Si necesitas brindar cuidados especiales a una persona en casa, puedes empezar implementando los siguientes consejos: 

  • Ducha: Hacer que el inodoro y la ducha sean más accesibles es parte esencial, incluso la razón de ser de toda adaptación de un cuarto de baño. Para hacerlo sin tanto esfuerzo, y principalmente para que su uso sea fácil y seguro para quien requiere cuidados especiales, instala un asiento de ducha, que no es otra cosa más que un pequeño asiento con la capacidad de girar según se requiera. También puedes usar objetos tan sencillos y que seguro tienes en casa, como una pequeña silla o taburete, que además serán fáciles de quitar y poner cuando una persona que puede bañarse de pie requiera usar el baño. Antes de colocarla dentro de la ducha, asegúrate de instalar también un tapete antiderrapante para mayor seguridad. Si tu presupuesto te lo permite y las necesidades así lo requieren, también puedes instalar barras de apoyo a los costados, para hacer que la experiencia del baño sea más segura para quienes tienen una movilidad reducida.
  • Lavamanos o lavabo: Idealmente, el lavamanos debe contar con el espacio necesario para que pueda acceder a él tanto un usuario de pie, como uno en silla de ruedas. Lo sugerido es instalarlo en la pared, colocando productos como cepillos y pasta de dientes, toallas y jabones, en un lugar de almacenamiento al que se pueda acceder fácilmente desde una silla de ruedas o en un altura que sea cómoda para personas con movilidad limitada. La idea es evitar estiramientos o inclinaciones para abrir los gabinetes, o para realizar su rutina de higiene personal. 
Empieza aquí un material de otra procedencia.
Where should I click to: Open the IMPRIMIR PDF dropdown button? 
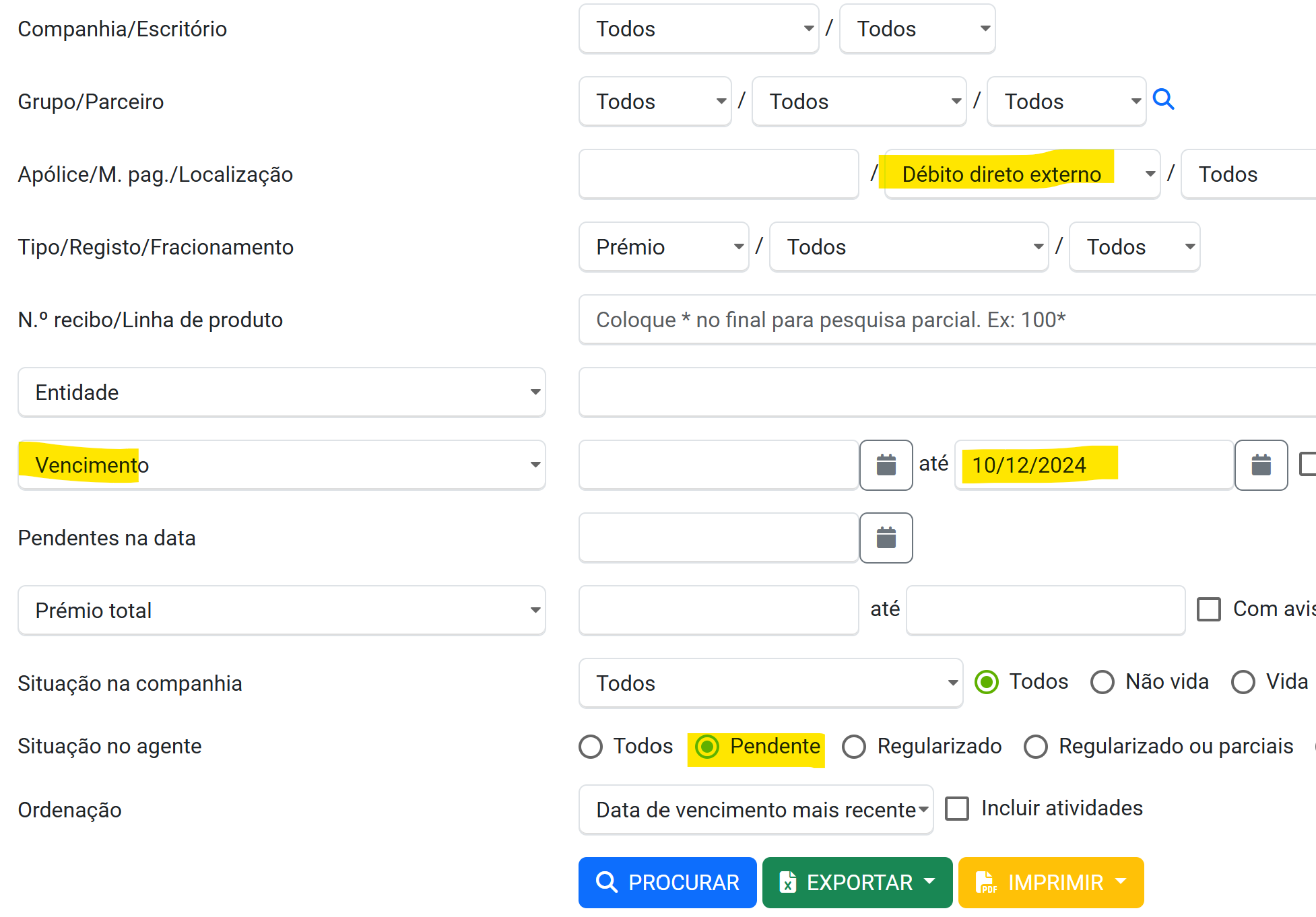(1051, 882)
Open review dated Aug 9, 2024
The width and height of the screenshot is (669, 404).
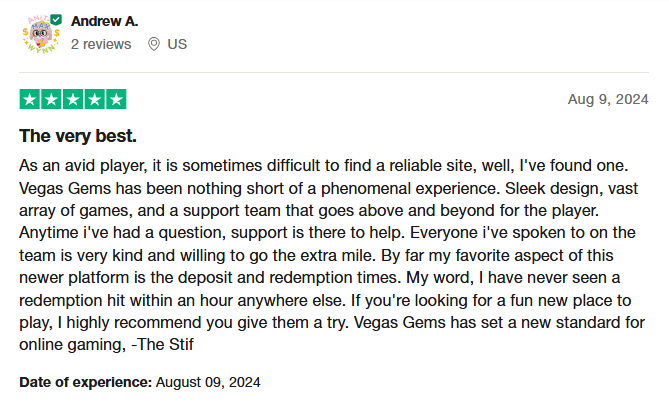coord(608,99)
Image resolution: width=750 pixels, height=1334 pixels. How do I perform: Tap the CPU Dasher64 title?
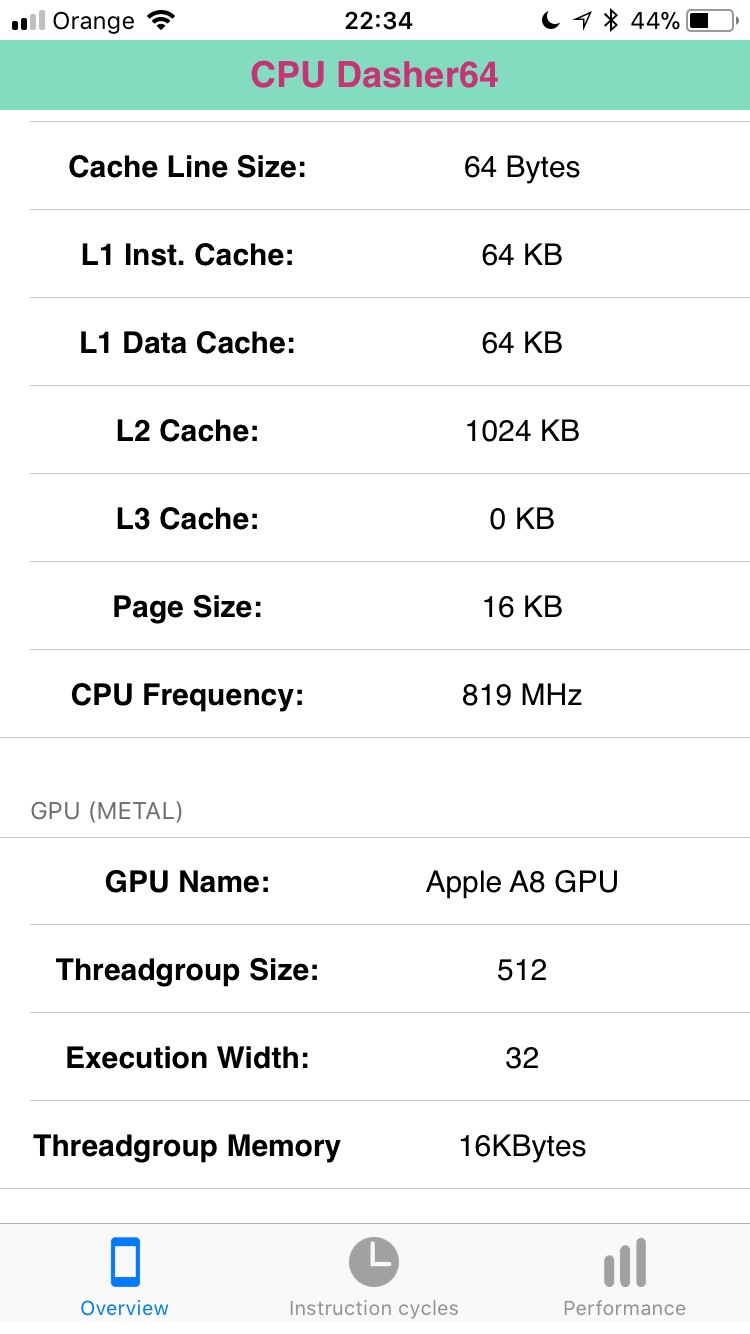(374, 75)
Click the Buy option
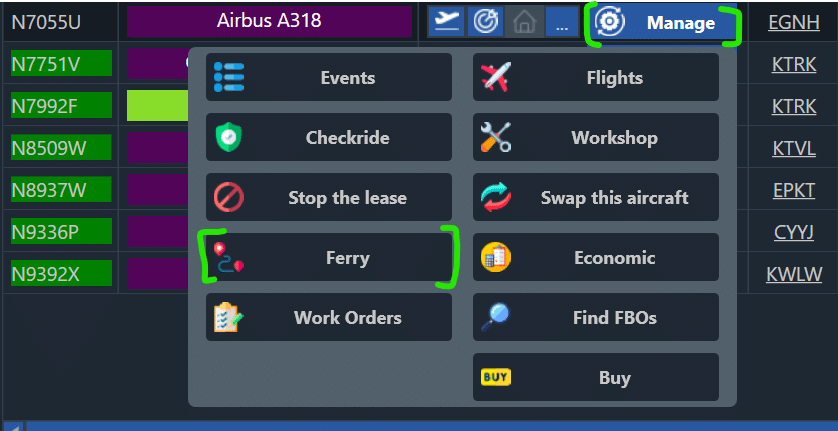This screenshot has width=838, height=431. pos(595,377)
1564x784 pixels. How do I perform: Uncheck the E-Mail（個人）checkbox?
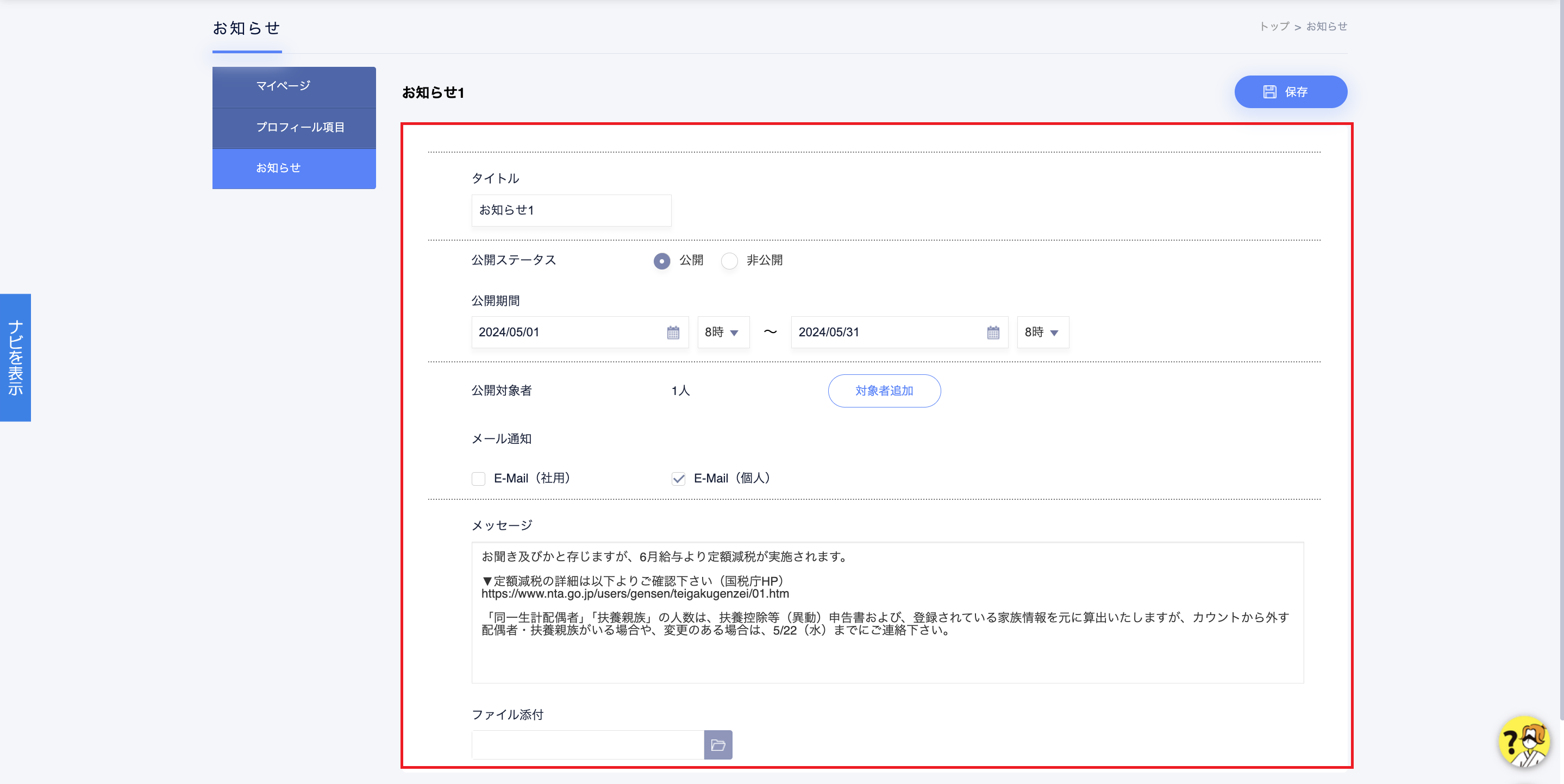click(x=678, y=479)
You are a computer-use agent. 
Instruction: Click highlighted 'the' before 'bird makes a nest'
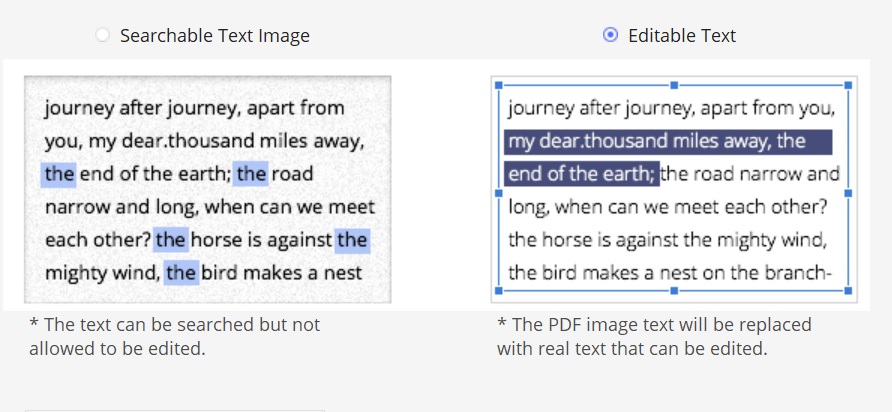181,273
  • Inodoro: El acceso a este dispositivo puede facilitarse instalando un inodoro suspendido para discapacitados, en una altura adecuada para el usuario en particular. Colocar barras de apoyo, al igual que en la ducha, es un excelente plus que dota de seguridad durante las maniobras de llegada, higiene y retirada de este espacio. 
  • Iluminación: Tanto en el baño como en el resto de la casa y espacios de uso común, la buena iluminación es imprescindible para garantizar la seguridad de cualquier persona con dificultades para desplazarse. Procura que los interruptores de luz o atenuadores queden instalados a una altura adecuada, fácil de alcanzar para usuarios de pie y en silla de ruedas por igual. Además, la luz dentro del baño adaptado para personas mayores debe distribuirse uniformemente por toda la habitación para evitar que los cambios produzcan encandilamiento, mareo o cualquier otro tipo de confusión.
  • Piso antideslizante: Como mencionamos anteriormente para el caso de la ducha, el piso antideslizante es una pieza clave para evitar caídas y lesiones en los usuarios del baño. Para instalar un piso antideslizante puedes elegir entre una extensa variedad de materiales, texturas y precios, como baldosas texturizadas o vinilos antideslizantes.